* REQUIRED ACTION *
Using the records below, repeat exactly the lines from the one holding "Task: Open Action Center notifications" through the one holding "This screenshot has width=2576, height=1449.", both ends included, and no others.
Segment Start: TASK MATERIAL
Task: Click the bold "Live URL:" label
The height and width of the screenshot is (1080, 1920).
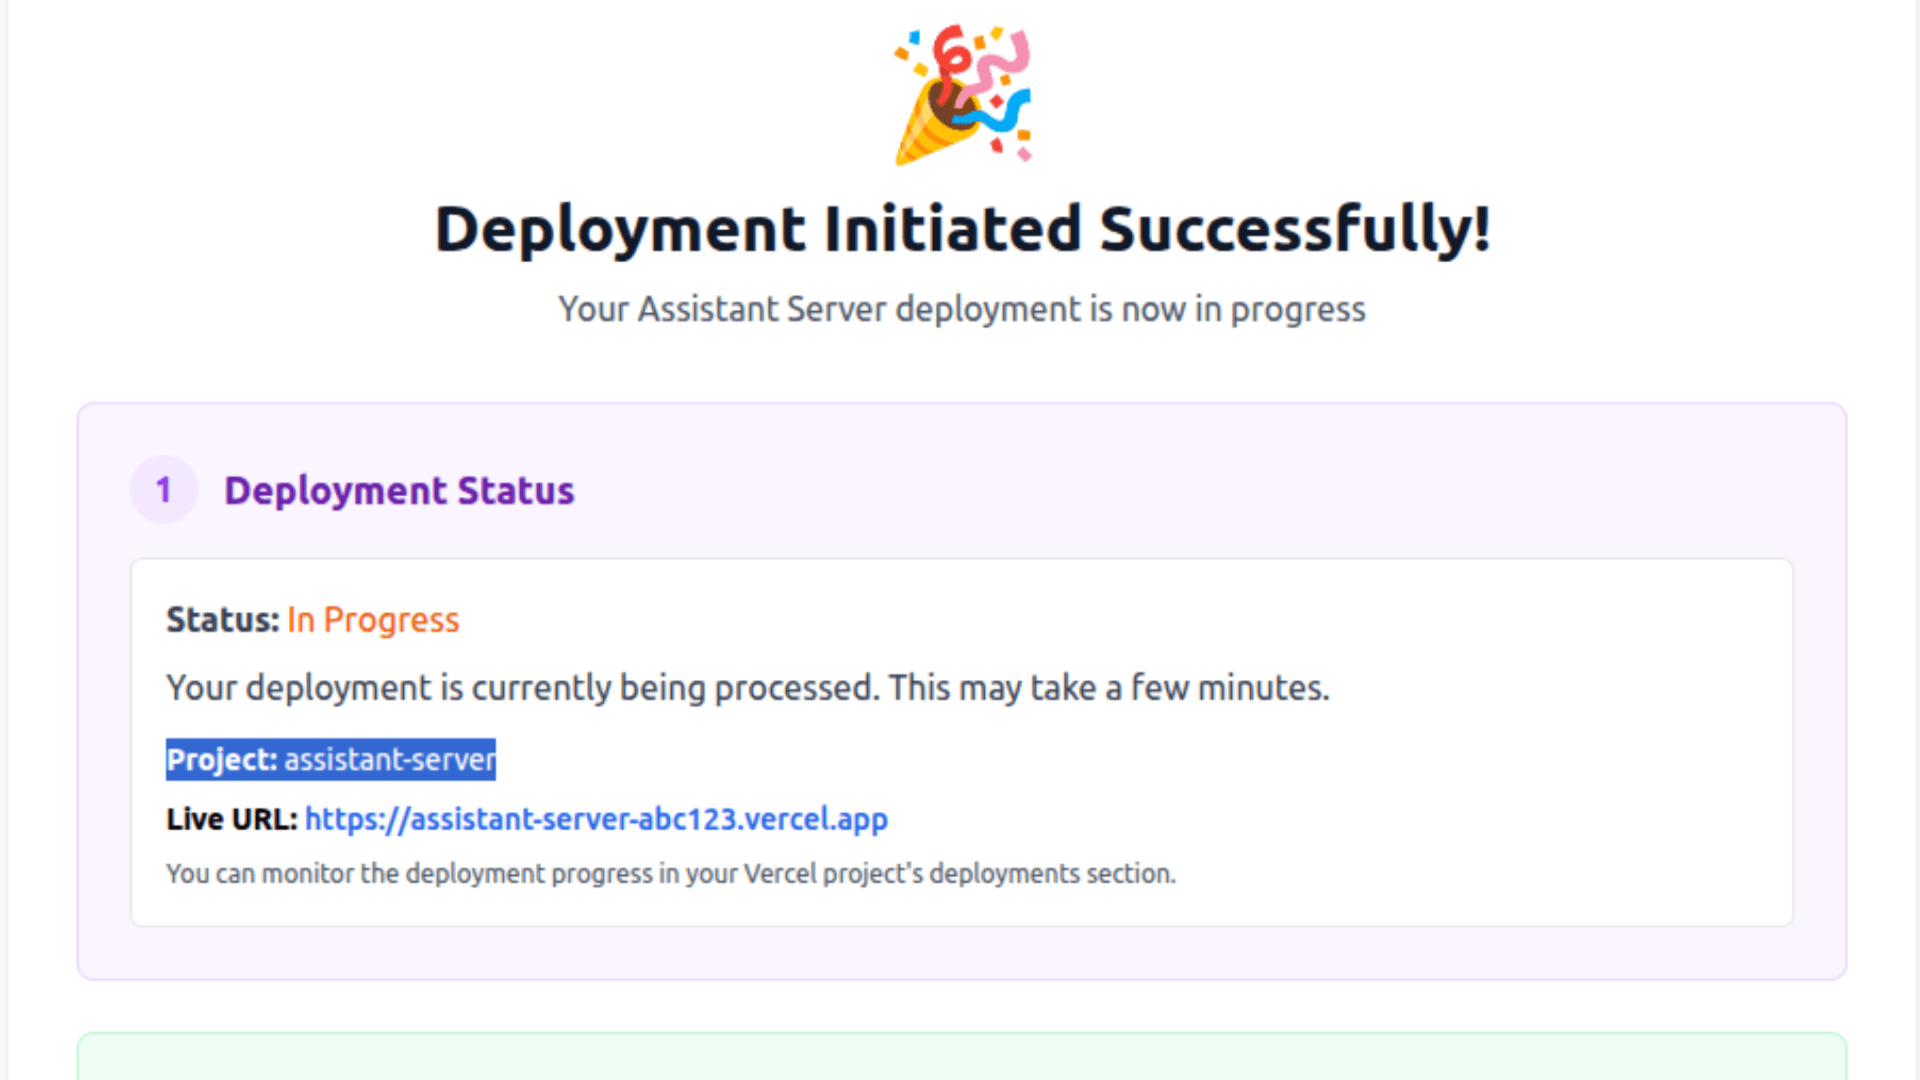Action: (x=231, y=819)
Segment End: TASK MATERIAL
Segment Start: TASK MATERIAL
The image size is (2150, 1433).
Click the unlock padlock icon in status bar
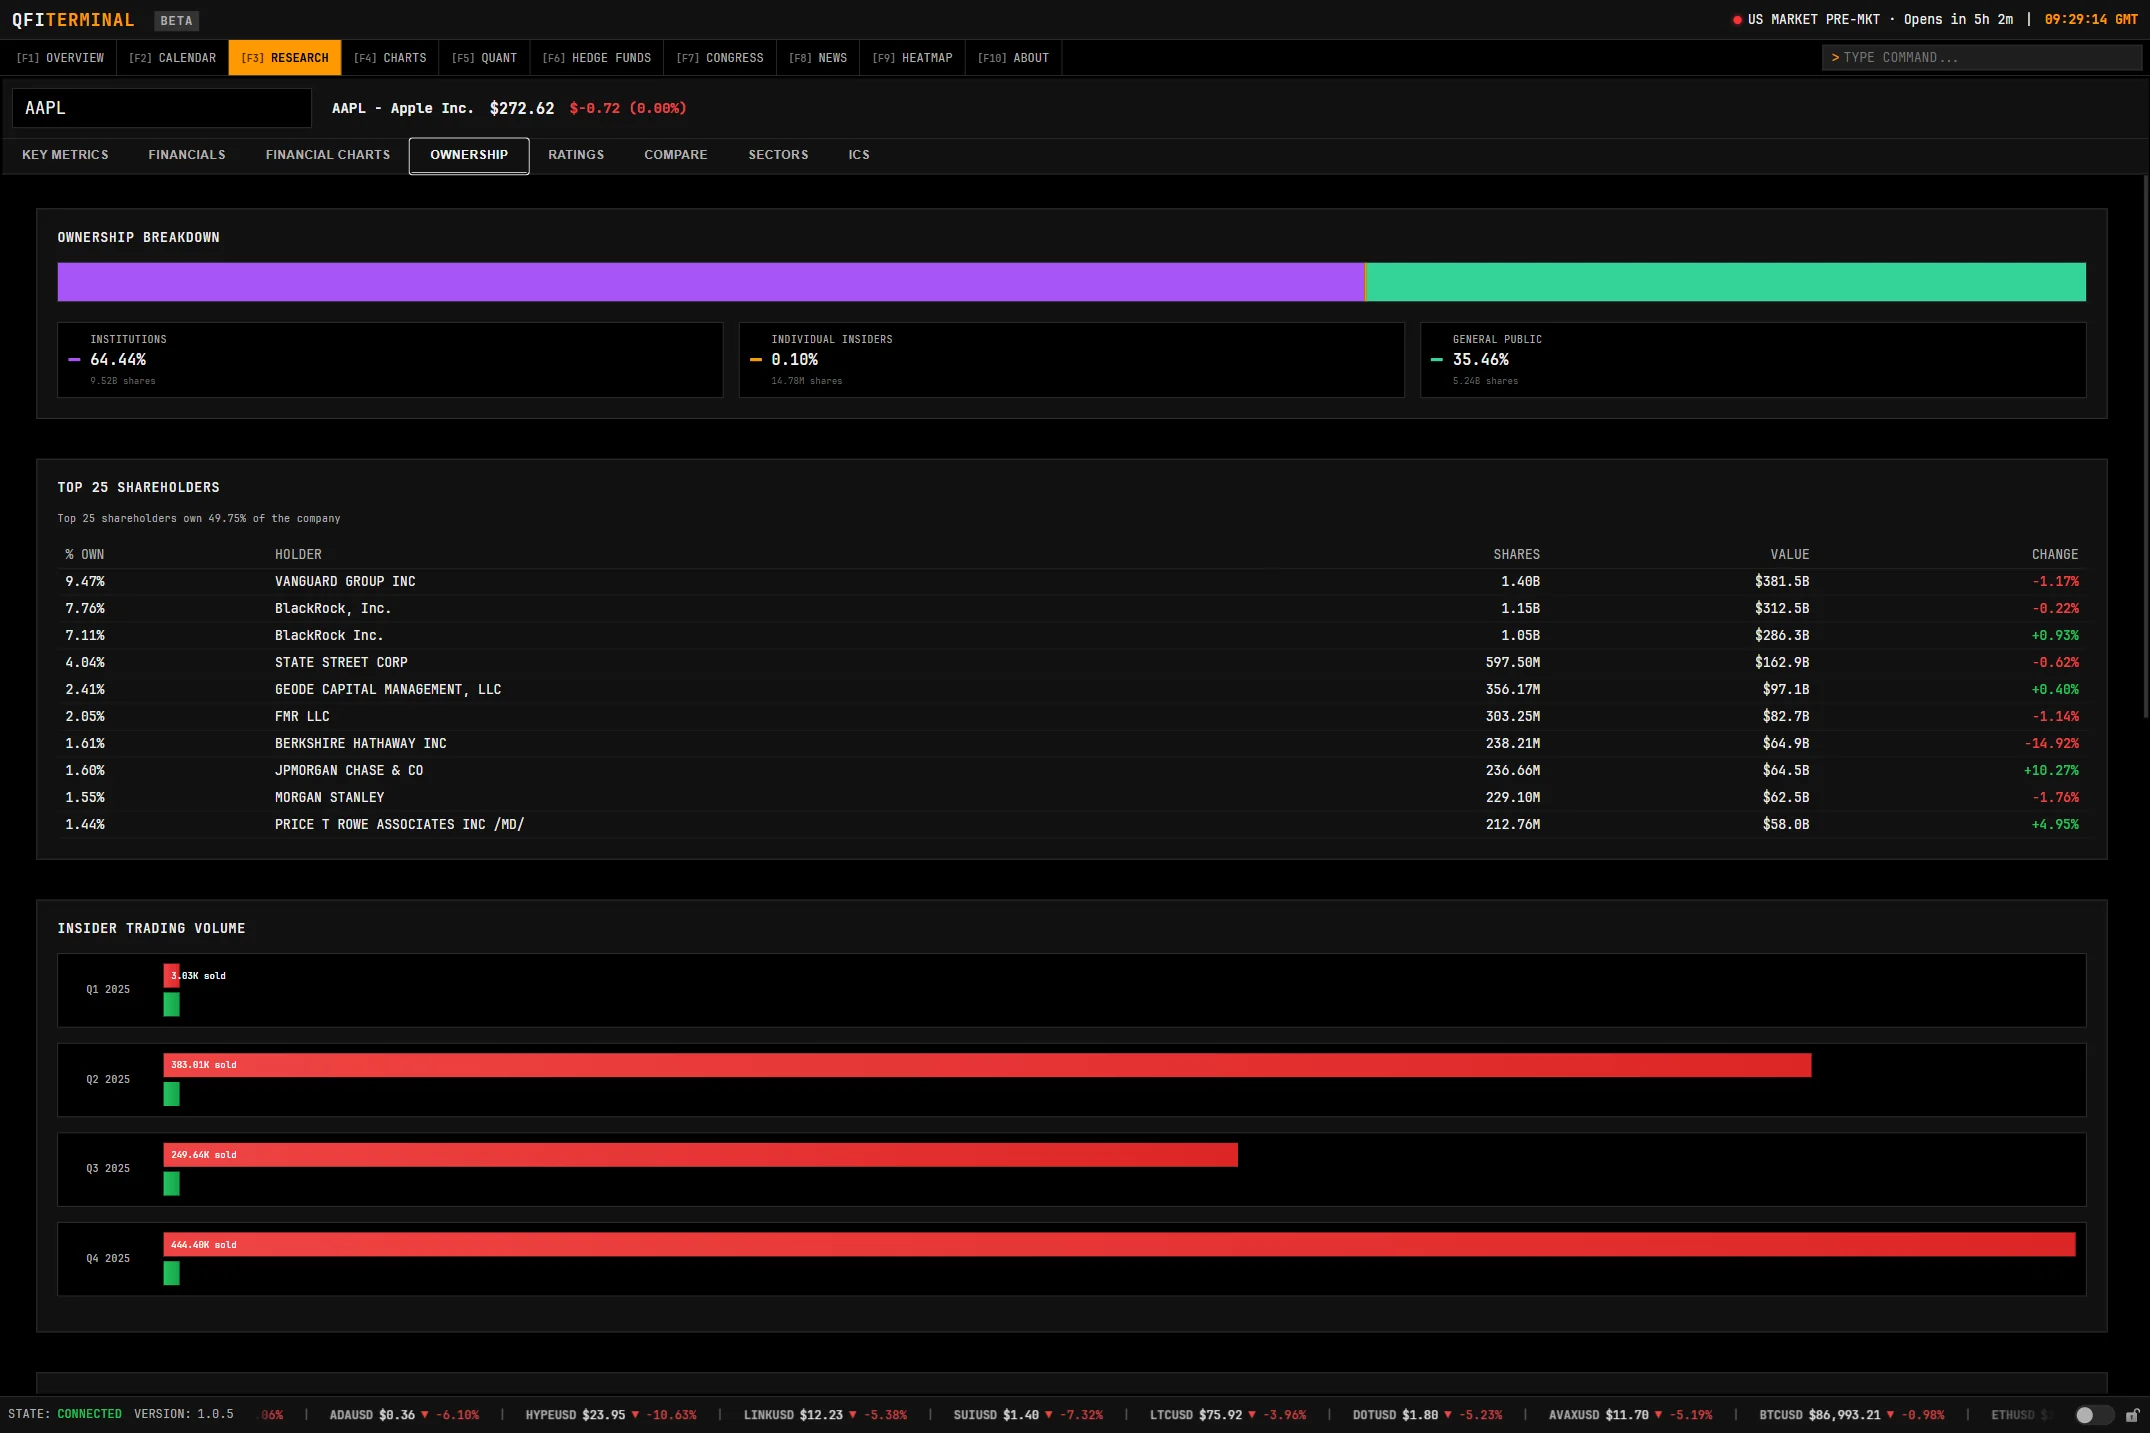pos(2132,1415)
Segment End: TASK MATERIAL
Segment Start: TASK MATERIAL
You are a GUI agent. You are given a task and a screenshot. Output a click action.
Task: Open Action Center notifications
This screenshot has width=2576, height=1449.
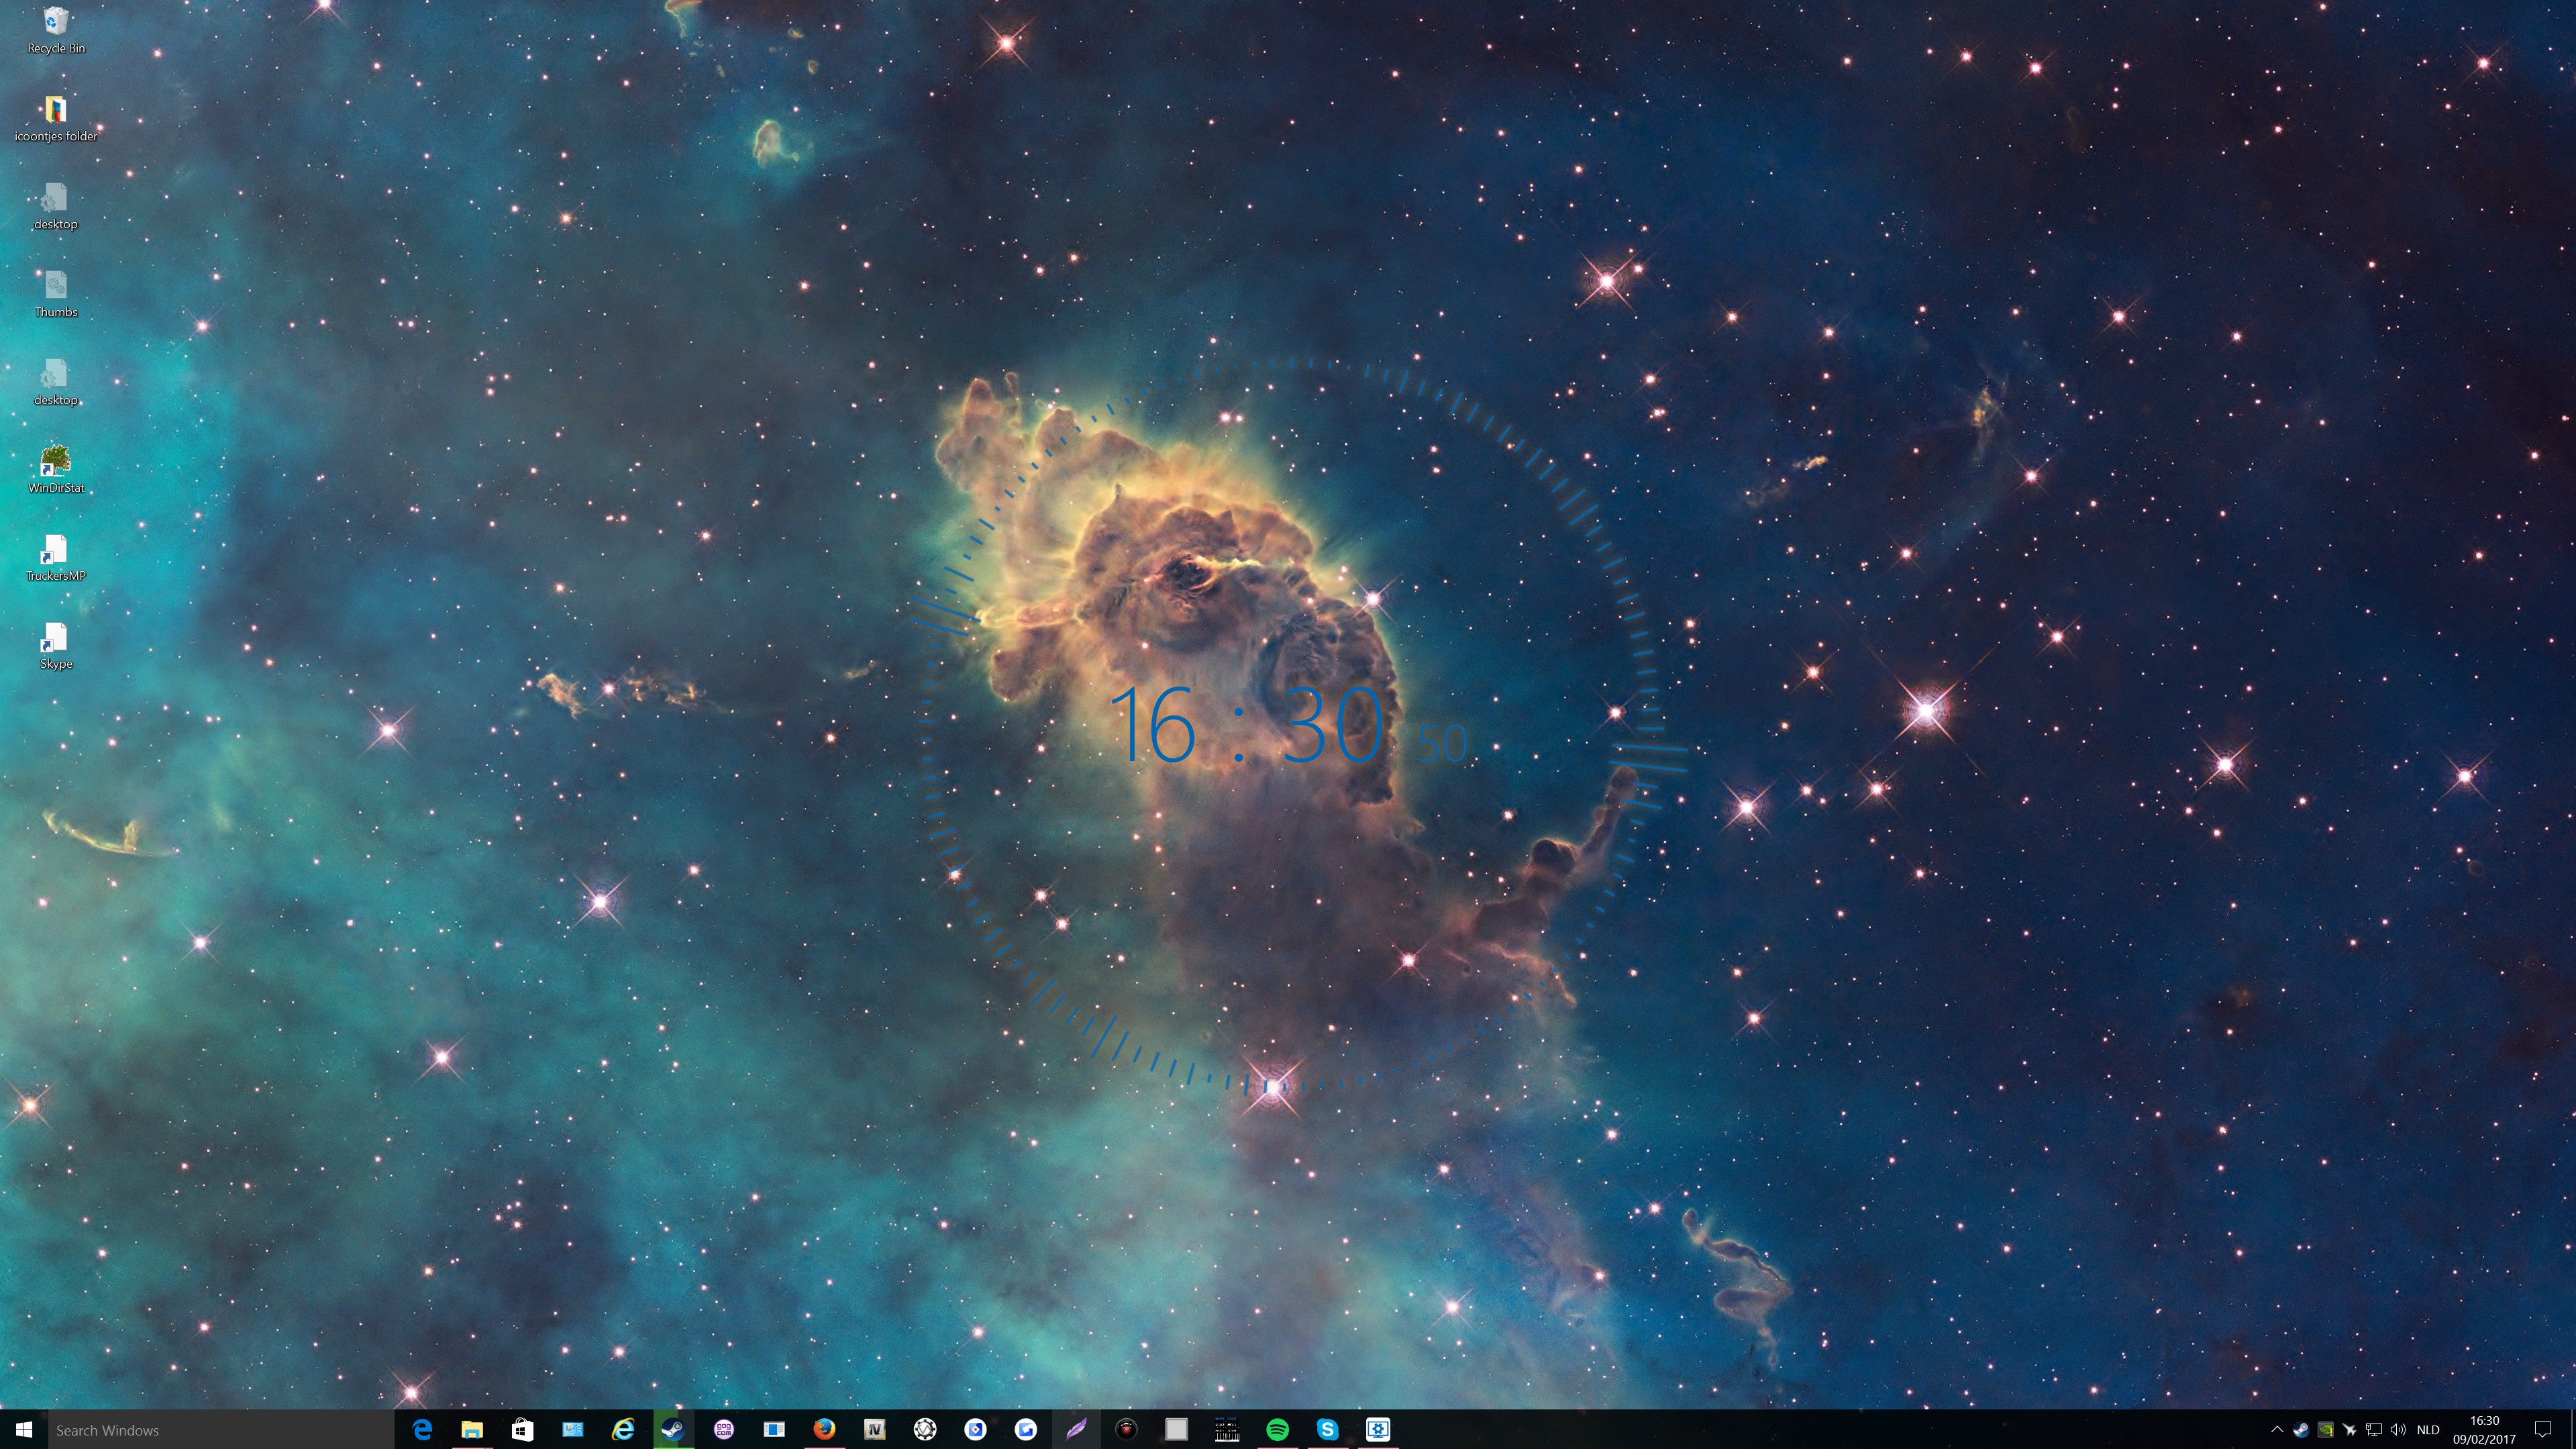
Segment End: TASK MATERIAL
* EXERCISE OUTPUT *
Task: Open Action Center notifications
This screenshot has width=2576, height=1449.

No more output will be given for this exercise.